What is required | Transcribe the stretch from "One secret to" through "read the book." in the post below about Hervé Le Tellier's memoir All Happy Families.

Passage to read |

◆ ◆ ◆ ◆

Monday, January 21, 2019

All happy families are unhappy in their own way

If you want to write a memoir (and who doesn't these days?) Hervé Le Tellier's All Happy Families, skillfully translated by Adriana Hunter, would be a good model to follow. Le Tellier is a French writer and linguist, and a member of the international literary group Oulipo (Ouvroir de Littérature Potentielle, which translates roughly as "workshop of potential literature"). He's published 21 books, six of which have been translated into English, including The Sextine Chapel, A Thousand Pearls (for a Thousand Pennies), Enough About Love,  Intervention of a Good Man, Electrico W, (for which the translator Adriana Hunter won the 27th Annual Translation Prize founded by the French-American Foundation and the Florence Gould Foundation), and Atlas inutilis,


One secret to writing an engaging memoir is to wait until everyone you are liable to offend by telling the truth about them is dead. Le Tellier was able to reach a certain emotional distance from his family and write All Happy Families after his father and stepfather were dead and his mother was suffering from late-stage Alzheimers and will never read the book.

◆ ◆ ◆ ◆

Records supplied |
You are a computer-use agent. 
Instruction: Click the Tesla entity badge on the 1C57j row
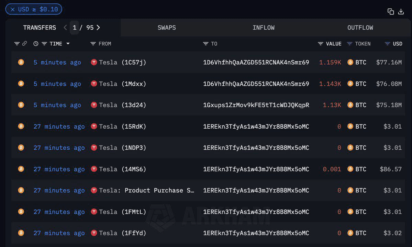click(x=94, y=62)
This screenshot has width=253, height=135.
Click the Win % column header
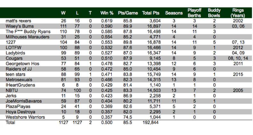107,13
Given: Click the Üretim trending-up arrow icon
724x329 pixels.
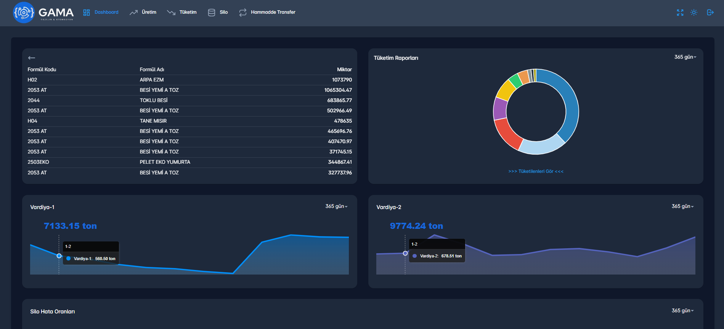Looking at the screenshot, I should 133,13.
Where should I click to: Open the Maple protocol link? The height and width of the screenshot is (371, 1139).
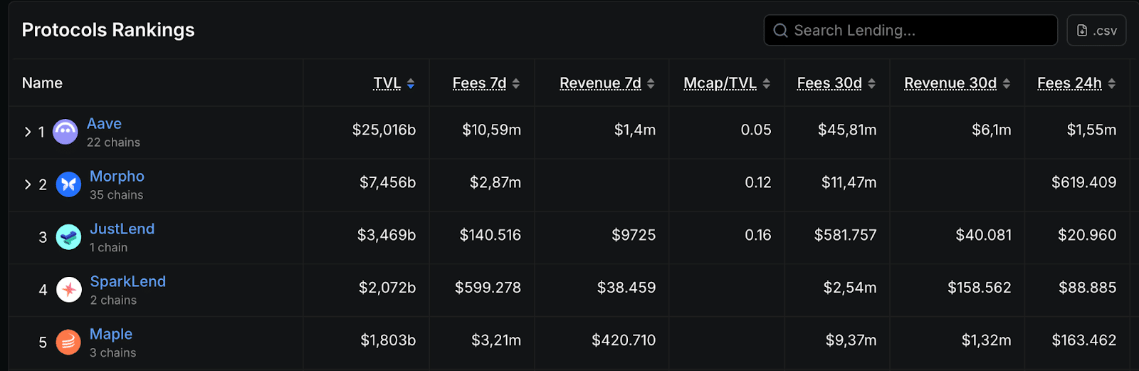(111, 335)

◆ ◆ ◆ ◆

Task response |
One secret to writing an engaging memoir is to wait until everyone you are liable to offend by telling the truth about them is dead. Le Tellier was able to reach a certain emotional distance from his family and write All Happy Families after his father and stepfather were dead and his mother was suffering from late-stage Alzheimers and will never read the book.